Une autre problématique touche la viticulture et l’agriculture en général : le manque de main-d’œuvre. Nous en parlions déjà il y a un an et nous constatons que rien n’a changé depuis. Comment expliquer cela ?
LM : « On se pose également la question. Même s’il y a des choses qui ont été mises en place pour favoriser l’emploi, tous les domaines cherchent encore aujourd’hui du personnel mais ne trouvent personne. On se demande où sont les gens ? Lorsque l’on poste une annonce, il n’y a pas de réponse. Alors qu’il y a entre 80 et 100 postes à pourvoir dans le Chablisien. Je ne pense pas que personne ne veut venir travailler dans le milieu viticole, je pense que c’est avant tout une question de mobilité. C’est un phénomène sur lequel je souhaite vraiment avancer. Beaucoup de demandeurs d’emploi n’ont pas le permis de conduire ou de moyens de transport. Pourquoi ne pas imaginer la mise en place d’un système de navettes entre Auxerre et Tonnerre ? Je sais que cela fonctionnerait puisqu’au domaine, on le met en place pendant les vendanges. Sans ça, je suis certain de ne pas avoir la moitié de mes équipes pour cette période. Je pense qu’il faut se pencher sur la question, c’est ce que l’on fait avec quelques autres viticulteurs. Cela pourrait aider à résoudre, en partie, cette problématique de manque de personnel ».
Parlons futur. Quelles sont les échéances à venir dans le monde viticole, que nous pourrions observer dès cette année 2022 ?
LM : « On est en train de regarder à nouveau l’avenir, avec la Chambre d’agriculture et le BIVB en ce qui concerne la technique, pour savoir quel est le matériel végétal le plus adapté à ces phénomènes de sécheresse, de coup de chaud, de stress, pour la plantation de nouvelles vignes.
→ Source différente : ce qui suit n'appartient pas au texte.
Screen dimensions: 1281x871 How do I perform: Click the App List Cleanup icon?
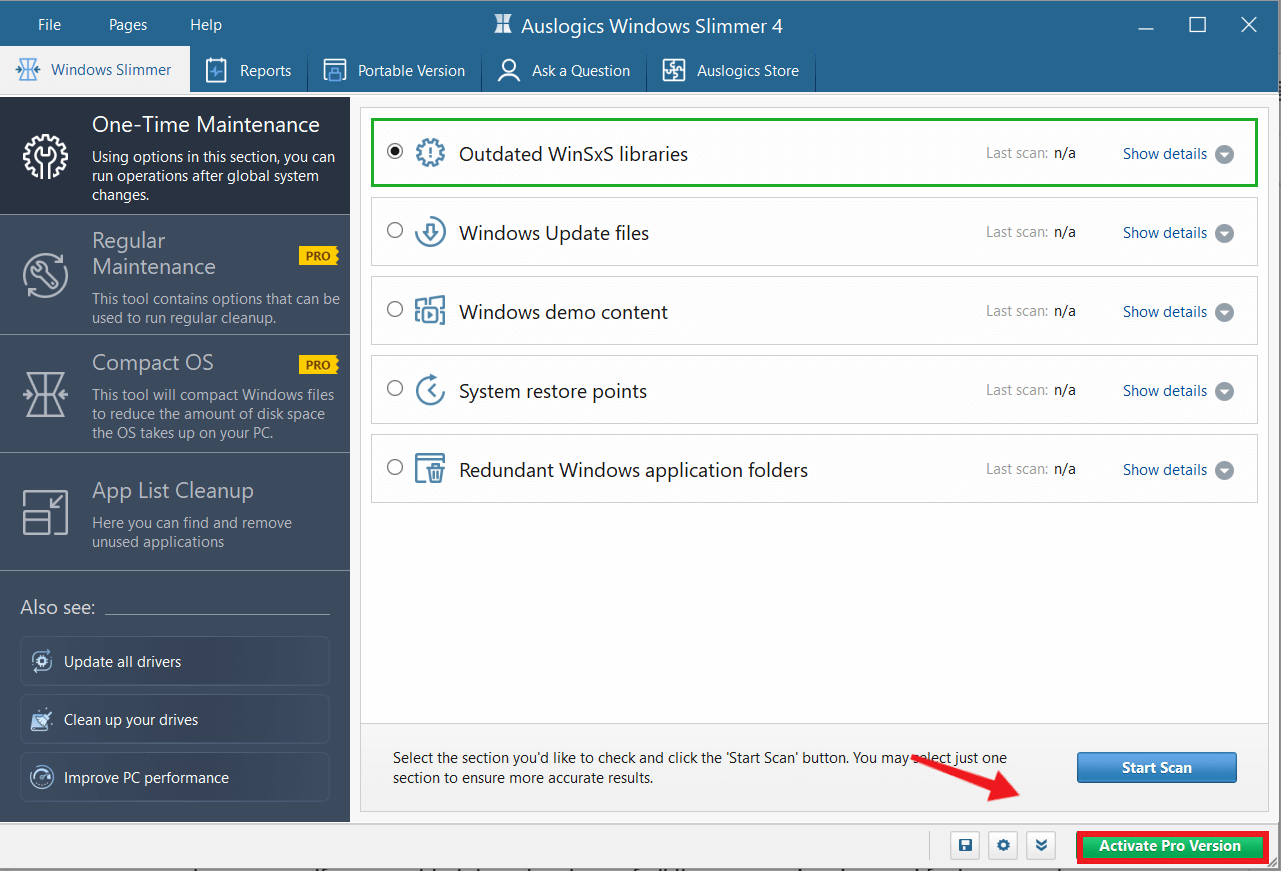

C’est peut-être l’un voire le plus gros projet pour les années 2022-2023. Et c’est quelque chose de très intéressant, d’autant plus à Chablis car c’est un secteur où il va y avoir beaucoup de nouvelles plantations sur cette période. C’est le moment de faire des essais.
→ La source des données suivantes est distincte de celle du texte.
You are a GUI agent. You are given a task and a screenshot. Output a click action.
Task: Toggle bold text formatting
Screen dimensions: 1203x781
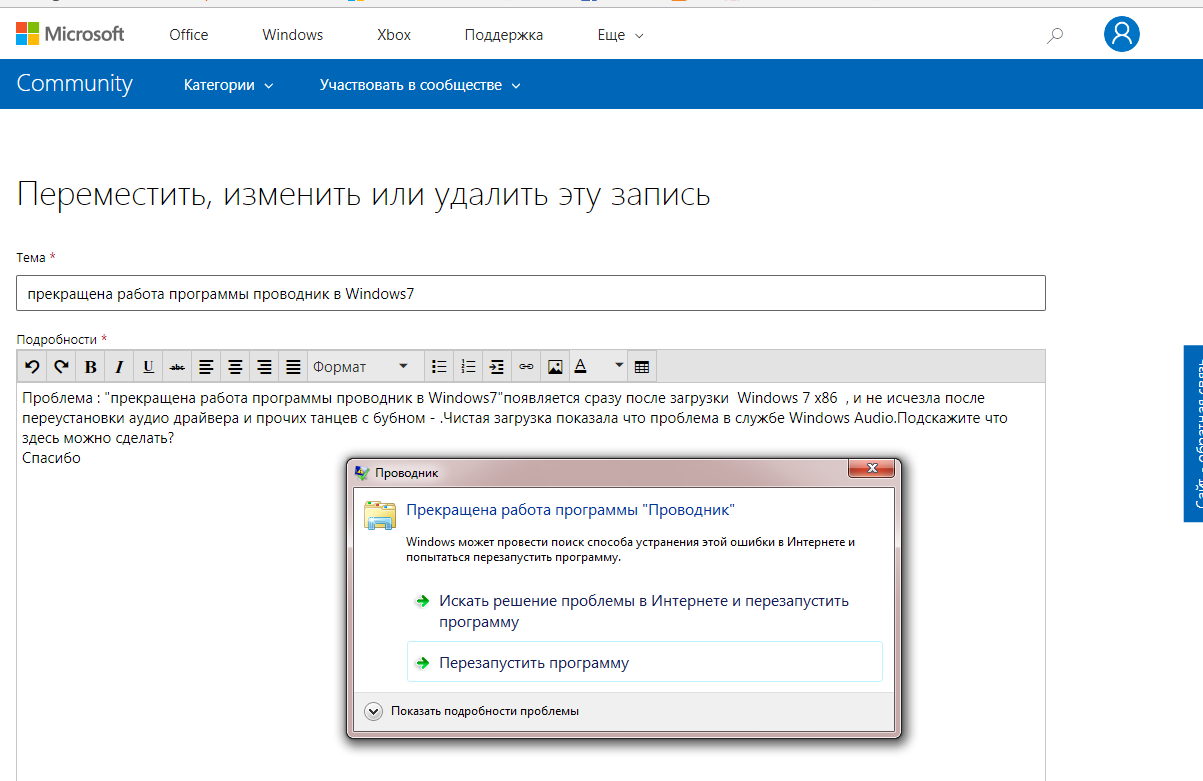pyautogui.click(x=90, y=366)
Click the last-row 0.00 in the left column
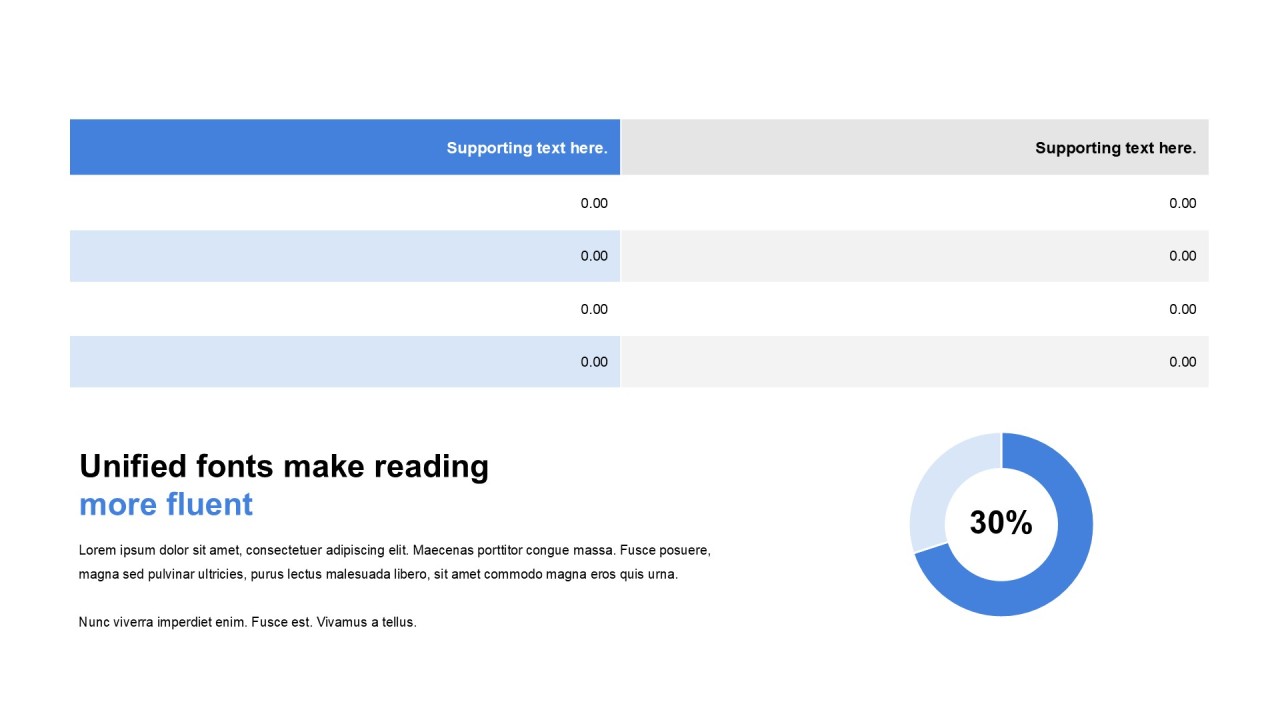Image resolution: width=1280 pixels, height=720 pixels. [x=594, y=362]
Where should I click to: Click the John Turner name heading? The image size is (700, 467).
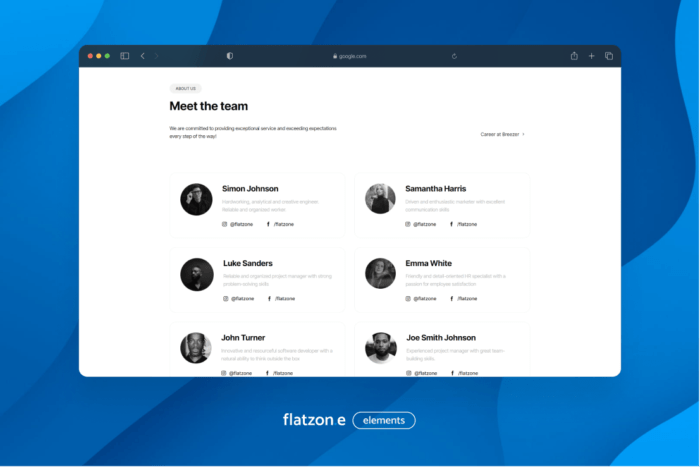243,338
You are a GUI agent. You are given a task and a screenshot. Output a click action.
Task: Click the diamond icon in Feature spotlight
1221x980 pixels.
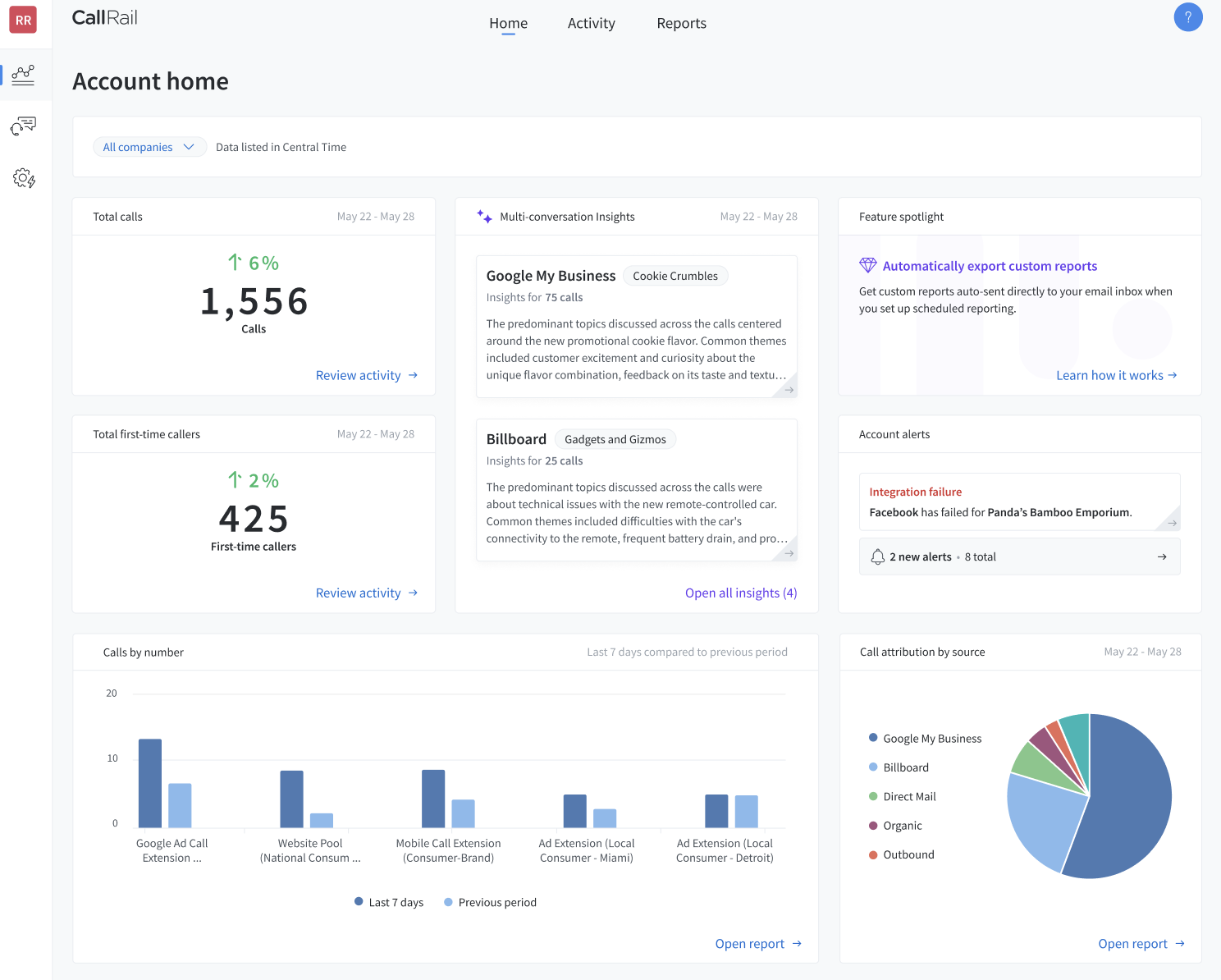click(x=867, y=265)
Il y a aussi des projets de mécanisation par la robotique qui vont sortir. Face à cette problématique de manque de main-d’œuvre, on regarde si cela peut être compensé en partie avec l’intégration de tracteurs autonomes. On entre dans la troisième année d’essais au domaine. Ce n’est pas pour remplacer les équipes, comme je le dis toujours, mais pour les aider, les assister, notamment sur le travail des sols.
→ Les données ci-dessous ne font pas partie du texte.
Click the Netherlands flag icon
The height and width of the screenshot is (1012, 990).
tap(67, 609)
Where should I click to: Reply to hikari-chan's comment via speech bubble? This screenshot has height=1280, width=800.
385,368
Il y a également le développement de projets d’installation de câbles chauffants pour contrer les gelées de printemps. Plusieurs viticulteurs du secteur sont en train d’en construire ».
Comment voyez-vous l’avenir de la viticulture ? Êtes-vous inquiet ou plutôt confiant ?
LM : « Je suis assez soucieux. Le métier de vigneron est un beau métier, on a des appellations superbes ici, mais je suis soucieux de l’avenir car il y a beaucoup de choses qui nous tombent dessus, qui se croisent et l’impact est lourd. Pour autant, si on continue de travailler les vins et les vignes comme on le fait, si on est conscient qu’il y a une vraie montée en gamme à Chablis, on peut passer le cap. Mais c’est ensemble qu’on pourra le faire. Il faut peut-être aussi se mettre dans la tête que demain on n’aura plus forcément un vignoble qui produira comme il y a vingt ans. Il produira moins, mais on le valorisera. On arrive peut-être à un changement où il y aura une autre conduite, une autre approche à avoir par rapport à ce que l’on a connu. Il y a vingt ans, c’était rare d’avoir une récolte faible en quantité, on se posait moins de questions. Aujourd’hui c’est compliqué d’imaginer la récolte à venir et son volume de récolte. C’est pour cela qu’il faut peut-être travailler autrement. Et il y a des solutions pour cela ».